• **Bereitgestellter Auszug**
Ausgangslage und Rechtsmittelverfahren

Sachverhalt  

  • Wirtschaftliche Struktur (Geschäftstätigkeit): Eine zunächst operativ tätige GmbH stellte im April 2004 ihren Betrieb eines Gastronomielokals ein und wurde nach einem Konkursverfahren mit Zwangsausgleich (im Zeitraum Oktober 2004 bis August 2005) das Gesellschaftsvermögen veräußert (bis in das Jahr 2006). Sodann trat die GmbH in das Liquidationsstadium (Februar 2007). – Im August 2007 erfolgte die Beendigung der Liquidation und kam es zur Änderung von Firmenwortlaut und Unternehmensgegenstand (nunmehr BETEILIGUNG an Gastronomielokalen aller Art). 

  • Gesellschafterstruktur (Beteiligungsverhältnisse): zunächst Beteiligung der drei Gesellschafter H, W und X zu je einem Drittel; im August 2007 erfolgte Abtretung aller Anteile um je 1 EUR an die B-GmbH; 

  • Organisatorische Struktur (Geschäftsführung und Vertretung): X war seit 1997 selbständig vertretungsbefugter Geschäftsführer, H von April 2003 bis Oktober 2004 selbständig vertretungsbefugter Prokurist; Vertretung im Konkurs durch den Masseverwalter (Oktober 2004 bis August 2005); lt Firmenbuch danach wieder X als selbständig vertretungsbefugter GF (bis Februar 2007) bzw anschließend als Liquidator (bis Juli 2007) eingetragen; seit Juli 2007 ist H als selbständig vertretungsbefugter GF eingetragen. – Faktische Verhältnisse: H hat jedoch bereits seit Konkursaufhebung faktisch die Geschäfte geführt, zumal X ab der (von ihm betriebenen) Konkurseröffnung nicht mehr greifbar war (benötigte Unterschriften erhielt H währenddessen von einem Anwalt, welcher von X mit einer Generalvollmacht ausgestattet war).

• **Datensatzinhalt**
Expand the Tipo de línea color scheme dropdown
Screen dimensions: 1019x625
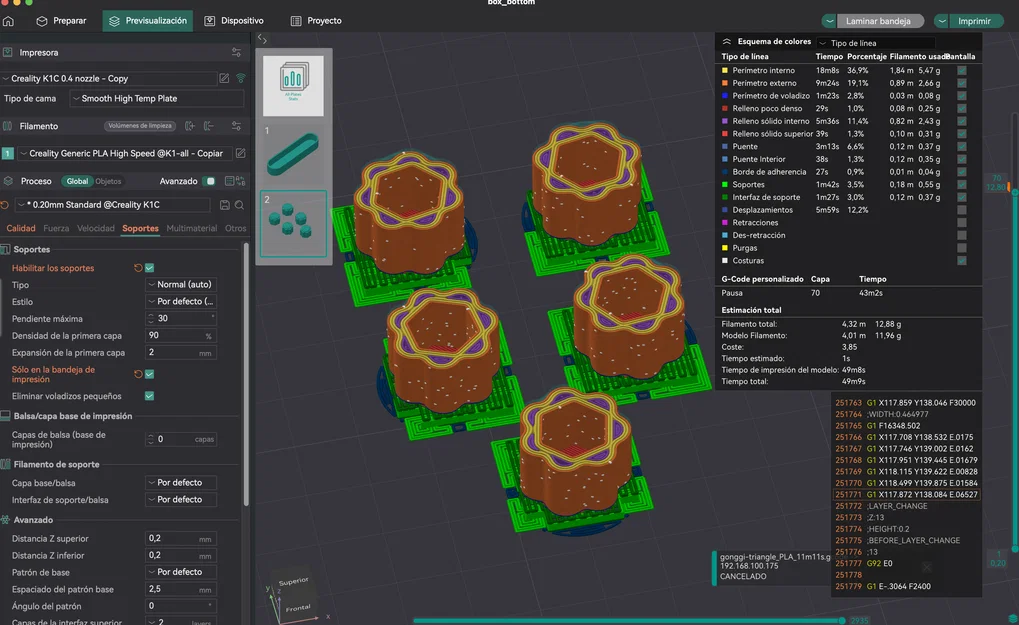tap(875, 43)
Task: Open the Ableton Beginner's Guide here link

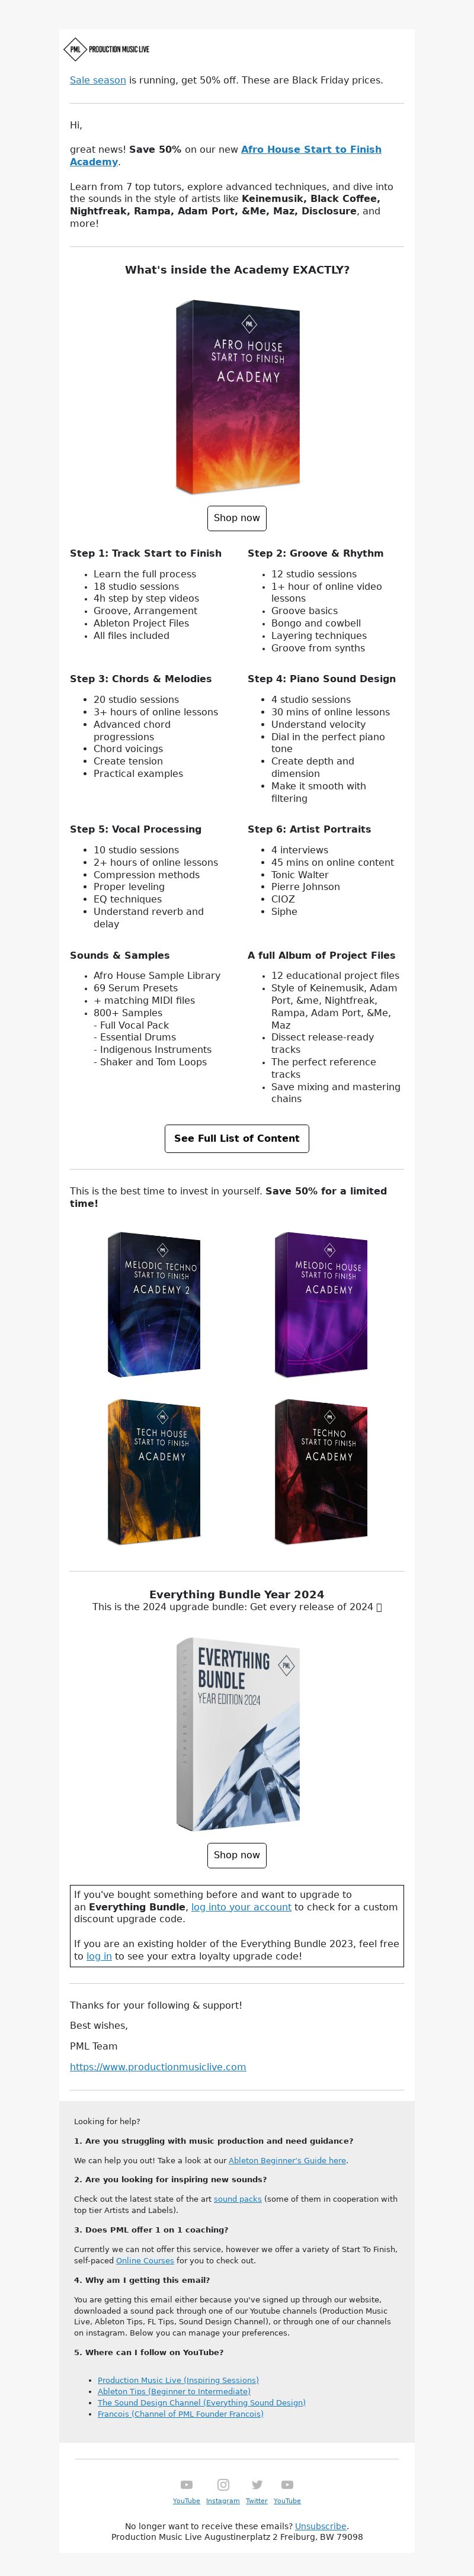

• **Arbeitsanweisung**
Übernehmen Sie aus dem Auszug zum Sachverhalt der GmbH wortgetreu die Passage, die mit „Sachverhalt“ anfängt und bis einschließlich „Gastronomielokalen aller Art).“ reicht. Maßgeblich ist allein der Auszug zum Sachverhalt der GmbH.

• **Antwort zur Aufgabe**
Sachverhalt  

  • Wirtschaftliche Struktur (Geschäftstätigkeit): Eine zunächst operativ tätige GmbH stellte im April 2004 ihren Betrieb eines Gastronomielokals ein und wurde nach einem Konkursverfahren mit Zwangsausgleich (im Zeitraum Oktober 2004 bis August 2005) das Gesellschaftsvermögen veräußert (bis in das Jahr 2006). Sodann trat die GmbH in das Liquidationsstadium (Februar 2007). – Im August 2007 erfolgte die Beendigung der Liquidation und kam es zur Änderung von Firmenwortlaut und Unternehmensgegenstand (nunmehr BETEILIGUNG an Gastronomielokalen aller Art).